● Work item
Respond with nothing but the number of lines in this data that include the word "more".

:: Material for the task ::

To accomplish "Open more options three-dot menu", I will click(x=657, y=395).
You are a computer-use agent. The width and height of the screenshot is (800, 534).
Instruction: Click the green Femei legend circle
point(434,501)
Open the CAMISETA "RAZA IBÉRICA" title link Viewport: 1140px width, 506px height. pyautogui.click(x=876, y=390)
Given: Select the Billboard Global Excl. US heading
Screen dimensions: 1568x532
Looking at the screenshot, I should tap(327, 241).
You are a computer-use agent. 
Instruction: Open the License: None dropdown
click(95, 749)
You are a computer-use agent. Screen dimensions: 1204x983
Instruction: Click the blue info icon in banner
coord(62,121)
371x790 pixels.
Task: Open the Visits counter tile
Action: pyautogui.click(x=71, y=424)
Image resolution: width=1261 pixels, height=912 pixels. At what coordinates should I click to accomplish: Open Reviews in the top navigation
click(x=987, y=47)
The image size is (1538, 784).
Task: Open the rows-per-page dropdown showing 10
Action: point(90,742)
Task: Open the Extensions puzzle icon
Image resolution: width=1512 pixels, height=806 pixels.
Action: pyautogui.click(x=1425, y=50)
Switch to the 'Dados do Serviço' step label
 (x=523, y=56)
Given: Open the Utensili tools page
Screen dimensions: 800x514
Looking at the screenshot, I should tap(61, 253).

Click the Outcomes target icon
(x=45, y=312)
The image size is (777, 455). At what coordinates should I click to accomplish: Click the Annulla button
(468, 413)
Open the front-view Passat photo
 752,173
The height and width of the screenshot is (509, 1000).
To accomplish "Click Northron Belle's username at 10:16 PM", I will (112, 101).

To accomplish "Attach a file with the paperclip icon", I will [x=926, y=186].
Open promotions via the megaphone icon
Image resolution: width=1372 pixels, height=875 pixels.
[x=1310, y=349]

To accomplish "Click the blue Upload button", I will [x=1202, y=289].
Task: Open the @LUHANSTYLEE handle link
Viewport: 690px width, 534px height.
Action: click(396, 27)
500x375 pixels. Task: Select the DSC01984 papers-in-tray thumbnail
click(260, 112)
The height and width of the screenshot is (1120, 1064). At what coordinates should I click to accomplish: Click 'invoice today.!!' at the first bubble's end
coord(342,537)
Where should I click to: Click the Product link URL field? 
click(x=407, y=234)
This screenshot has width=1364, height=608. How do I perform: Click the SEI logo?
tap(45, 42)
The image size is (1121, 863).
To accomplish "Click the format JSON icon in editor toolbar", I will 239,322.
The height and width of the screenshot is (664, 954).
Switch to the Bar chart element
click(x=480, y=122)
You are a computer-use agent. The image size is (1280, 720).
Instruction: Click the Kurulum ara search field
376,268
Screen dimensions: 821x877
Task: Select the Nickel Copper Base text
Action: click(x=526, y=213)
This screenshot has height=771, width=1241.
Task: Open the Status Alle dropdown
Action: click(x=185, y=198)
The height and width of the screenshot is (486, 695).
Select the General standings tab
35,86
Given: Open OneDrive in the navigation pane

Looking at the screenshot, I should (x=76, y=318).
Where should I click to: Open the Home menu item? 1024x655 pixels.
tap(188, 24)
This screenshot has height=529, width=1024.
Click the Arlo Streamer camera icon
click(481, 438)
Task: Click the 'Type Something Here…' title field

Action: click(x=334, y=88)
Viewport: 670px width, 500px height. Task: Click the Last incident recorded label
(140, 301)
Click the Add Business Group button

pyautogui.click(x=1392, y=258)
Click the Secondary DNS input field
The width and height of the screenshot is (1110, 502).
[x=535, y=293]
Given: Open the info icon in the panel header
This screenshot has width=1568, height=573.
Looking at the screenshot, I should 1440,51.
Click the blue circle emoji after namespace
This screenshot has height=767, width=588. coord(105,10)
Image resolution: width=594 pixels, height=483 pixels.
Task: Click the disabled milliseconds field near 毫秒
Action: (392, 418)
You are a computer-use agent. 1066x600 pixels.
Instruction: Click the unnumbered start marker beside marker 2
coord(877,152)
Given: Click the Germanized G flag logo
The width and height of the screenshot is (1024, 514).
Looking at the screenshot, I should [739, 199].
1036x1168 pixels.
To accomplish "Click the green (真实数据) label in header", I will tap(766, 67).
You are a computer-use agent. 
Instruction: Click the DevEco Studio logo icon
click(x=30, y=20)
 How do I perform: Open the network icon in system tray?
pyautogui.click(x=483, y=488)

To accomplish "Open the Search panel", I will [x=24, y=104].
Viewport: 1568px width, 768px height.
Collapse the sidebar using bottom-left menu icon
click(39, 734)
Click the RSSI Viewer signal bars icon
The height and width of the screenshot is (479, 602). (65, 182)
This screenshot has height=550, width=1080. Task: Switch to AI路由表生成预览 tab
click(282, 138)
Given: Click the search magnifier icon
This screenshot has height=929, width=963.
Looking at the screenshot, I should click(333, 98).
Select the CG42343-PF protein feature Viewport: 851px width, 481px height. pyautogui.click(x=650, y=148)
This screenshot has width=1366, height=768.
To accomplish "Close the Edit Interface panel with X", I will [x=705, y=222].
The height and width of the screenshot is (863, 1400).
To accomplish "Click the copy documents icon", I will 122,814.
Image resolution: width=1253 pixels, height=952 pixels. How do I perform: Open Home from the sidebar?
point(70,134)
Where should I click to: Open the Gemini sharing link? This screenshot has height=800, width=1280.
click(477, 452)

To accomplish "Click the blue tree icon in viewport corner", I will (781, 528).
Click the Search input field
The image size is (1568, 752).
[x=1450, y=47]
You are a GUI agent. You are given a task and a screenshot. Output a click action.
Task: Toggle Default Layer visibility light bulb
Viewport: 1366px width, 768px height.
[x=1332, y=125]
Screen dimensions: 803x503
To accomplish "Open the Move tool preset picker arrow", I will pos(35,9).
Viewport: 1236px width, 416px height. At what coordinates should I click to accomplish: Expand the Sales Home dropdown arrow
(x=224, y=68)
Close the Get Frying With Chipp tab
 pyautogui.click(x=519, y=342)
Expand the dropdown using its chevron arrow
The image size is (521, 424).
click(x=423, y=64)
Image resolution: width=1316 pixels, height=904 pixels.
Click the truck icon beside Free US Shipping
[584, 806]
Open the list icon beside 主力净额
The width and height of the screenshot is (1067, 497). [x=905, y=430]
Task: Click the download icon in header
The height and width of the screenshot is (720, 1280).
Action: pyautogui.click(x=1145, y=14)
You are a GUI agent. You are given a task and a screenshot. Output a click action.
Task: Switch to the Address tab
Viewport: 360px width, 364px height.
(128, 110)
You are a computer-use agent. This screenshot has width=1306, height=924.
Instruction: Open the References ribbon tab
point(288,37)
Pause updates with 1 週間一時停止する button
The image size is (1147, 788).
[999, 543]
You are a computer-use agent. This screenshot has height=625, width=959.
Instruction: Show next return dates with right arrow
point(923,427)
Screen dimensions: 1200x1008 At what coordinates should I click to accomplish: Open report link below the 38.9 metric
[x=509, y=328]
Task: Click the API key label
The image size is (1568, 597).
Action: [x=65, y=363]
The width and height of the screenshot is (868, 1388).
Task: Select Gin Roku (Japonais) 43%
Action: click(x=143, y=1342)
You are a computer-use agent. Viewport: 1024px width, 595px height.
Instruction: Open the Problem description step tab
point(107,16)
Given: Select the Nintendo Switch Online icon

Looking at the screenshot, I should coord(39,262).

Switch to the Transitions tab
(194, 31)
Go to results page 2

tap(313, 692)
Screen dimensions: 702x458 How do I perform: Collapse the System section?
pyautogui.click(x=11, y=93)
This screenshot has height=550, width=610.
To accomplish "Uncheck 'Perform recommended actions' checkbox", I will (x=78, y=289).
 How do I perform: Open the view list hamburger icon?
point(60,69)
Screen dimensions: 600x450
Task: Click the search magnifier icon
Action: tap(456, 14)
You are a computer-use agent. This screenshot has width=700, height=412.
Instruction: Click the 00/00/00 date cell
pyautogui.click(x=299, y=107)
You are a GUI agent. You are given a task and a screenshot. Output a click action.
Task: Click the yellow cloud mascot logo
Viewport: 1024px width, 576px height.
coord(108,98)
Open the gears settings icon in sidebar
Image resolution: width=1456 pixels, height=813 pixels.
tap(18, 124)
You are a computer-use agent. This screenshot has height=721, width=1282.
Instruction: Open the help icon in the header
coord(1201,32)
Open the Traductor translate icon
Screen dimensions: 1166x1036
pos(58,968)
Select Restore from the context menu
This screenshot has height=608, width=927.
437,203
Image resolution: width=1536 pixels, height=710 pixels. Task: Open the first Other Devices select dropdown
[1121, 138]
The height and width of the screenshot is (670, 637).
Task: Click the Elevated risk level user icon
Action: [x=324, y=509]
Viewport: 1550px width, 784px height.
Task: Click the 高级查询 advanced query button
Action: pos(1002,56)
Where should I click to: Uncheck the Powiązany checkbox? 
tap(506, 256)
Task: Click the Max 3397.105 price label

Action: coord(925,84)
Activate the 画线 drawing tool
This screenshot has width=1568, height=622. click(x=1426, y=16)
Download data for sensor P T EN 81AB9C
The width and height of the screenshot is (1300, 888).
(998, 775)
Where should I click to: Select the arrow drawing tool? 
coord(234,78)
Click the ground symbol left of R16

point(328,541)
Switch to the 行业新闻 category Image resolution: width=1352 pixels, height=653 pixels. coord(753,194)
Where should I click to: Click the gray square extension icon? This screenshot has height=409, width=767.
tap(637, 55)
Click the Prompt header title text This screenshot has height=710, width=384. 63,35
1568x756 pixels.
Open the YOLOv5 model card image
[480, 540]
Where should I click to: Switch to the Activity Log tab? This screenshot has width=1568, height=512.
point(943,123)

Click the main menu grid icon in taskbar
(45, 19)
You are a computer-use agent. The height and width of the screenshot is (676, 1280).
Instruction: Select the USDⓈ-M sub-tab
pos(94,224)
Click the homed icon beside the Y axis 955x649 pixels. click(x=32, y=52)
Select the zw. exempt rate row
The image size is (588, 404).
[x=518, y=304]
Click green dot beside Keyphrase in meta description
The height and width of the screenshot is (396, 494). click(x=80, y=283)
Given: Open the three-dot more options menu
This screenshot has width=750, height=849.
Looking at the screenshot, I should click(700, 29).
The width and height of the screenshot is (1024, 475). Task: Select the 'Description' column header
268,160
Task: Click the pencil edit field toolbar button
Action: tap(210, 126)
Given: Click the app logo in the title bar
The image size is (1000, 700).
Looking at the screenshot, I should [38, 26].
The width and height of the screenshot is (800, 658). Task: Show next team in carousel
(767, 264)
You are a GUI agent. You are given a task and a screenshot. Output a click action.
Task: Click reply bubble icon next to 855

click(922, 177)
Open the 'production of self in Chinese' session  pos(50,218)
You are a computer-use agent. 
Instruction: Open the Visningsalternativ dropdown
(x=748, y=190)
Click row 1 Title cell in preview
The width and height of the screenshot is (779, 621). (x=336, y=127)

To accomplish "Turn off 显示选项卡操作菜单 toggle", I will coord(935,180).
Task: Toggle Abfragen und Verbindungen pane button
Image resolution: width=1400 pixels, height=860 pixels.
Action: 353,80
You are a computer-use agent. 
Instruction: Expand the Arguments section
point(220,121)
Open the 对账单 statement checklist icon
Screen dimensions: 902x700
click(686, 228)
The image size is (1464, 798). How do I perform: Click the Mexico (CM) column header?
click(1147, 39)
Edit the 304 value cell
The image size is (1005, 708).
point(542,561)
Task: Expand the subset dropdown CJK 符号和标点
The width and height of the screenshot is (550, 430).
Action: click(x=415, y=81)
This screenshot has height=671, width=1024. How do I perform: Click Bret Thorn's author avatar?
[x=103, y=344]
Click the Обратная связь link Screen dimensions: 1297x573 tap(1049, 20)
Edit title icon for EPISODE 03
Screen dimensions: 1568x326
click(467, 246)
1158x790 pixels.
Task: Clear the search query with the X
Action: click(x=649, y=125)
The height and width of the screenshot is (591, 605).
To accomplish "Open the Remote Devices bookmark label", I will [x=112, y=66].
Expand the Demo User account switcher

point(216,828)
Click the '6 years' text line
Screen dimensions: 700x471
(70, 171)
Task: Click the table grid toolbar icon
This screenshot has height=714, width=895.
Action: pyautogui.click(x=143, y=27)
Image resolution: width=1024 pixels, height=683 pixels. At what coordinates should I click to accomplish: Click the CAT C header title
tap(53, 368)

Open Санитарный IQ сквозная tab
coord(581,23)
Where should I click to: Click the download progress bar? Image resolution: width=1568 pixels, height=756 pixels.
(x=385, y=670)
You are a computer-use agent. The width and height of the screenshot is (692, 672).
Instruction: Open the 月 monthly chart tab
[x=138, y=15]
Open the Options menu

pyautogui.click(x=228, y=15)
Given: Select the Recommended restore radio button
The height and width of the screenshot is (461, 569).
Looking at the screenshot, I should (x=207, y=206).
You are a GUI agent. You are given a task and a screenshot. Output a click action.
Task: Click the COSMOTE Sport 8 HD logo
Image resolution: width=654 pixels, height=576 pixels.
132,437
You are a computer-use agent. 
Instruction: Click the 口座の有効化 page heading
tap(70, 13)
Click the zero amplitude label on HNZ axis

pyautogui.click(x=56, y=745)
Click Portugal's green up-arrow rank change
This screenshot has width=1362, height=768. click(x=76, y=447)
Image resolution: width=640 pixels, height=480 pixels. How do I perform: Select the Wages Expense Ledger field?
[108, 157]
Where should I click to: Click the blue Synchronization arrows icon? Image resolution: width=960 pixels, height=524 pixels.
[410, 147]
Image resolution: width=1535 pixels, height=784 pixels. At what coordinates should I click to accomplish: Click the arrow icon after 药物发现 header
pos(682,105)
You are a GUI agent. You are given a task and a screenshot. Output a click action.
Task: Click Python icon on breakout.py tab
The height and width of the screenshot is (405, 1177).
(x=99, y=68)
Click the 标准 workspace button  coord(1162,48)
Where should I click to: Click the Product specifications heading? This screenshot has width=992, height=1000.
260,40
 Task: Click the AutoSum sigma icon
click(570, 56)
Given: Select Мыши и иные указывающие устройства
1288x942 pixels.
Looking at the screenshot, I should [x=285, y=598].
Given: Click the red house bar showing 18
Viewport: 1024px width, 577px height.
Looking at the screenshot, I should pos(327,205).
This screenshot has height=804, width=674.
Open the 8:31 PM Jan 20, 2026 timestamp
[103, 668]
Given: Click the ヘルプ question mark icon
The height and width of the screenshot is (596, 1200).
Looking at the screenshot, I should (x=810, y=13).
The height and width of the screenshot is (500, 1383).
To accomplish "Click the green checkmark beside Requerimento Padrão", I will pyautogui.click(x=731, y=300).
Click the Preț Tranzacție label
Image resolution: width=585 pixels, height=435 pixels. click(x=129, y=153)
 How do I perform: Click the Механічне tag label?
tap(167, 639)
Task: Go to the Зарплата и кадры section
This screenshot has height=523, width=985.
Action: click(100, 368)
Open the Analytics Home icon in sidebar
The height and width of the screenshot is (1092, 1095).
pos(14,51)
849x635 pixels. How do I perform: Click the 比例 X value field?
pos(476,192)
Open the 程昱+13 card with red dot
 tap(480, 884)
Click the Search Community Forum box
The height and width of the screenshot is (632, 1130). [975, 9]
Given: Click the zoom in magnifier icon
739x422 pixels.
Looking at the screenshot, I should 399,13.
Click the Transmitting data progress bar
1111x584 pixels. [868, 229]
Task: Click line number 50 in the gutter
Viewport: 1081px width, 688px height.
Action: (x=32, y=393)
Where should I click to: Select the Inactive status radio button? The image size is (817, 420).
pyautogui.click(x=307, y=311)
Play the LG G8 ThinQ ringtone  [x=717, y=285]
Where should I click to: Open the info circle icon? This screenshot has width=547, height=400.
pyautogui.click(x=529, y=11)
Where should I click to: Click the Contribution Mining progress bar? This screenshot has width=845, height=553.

:::

● Output for this exercise
2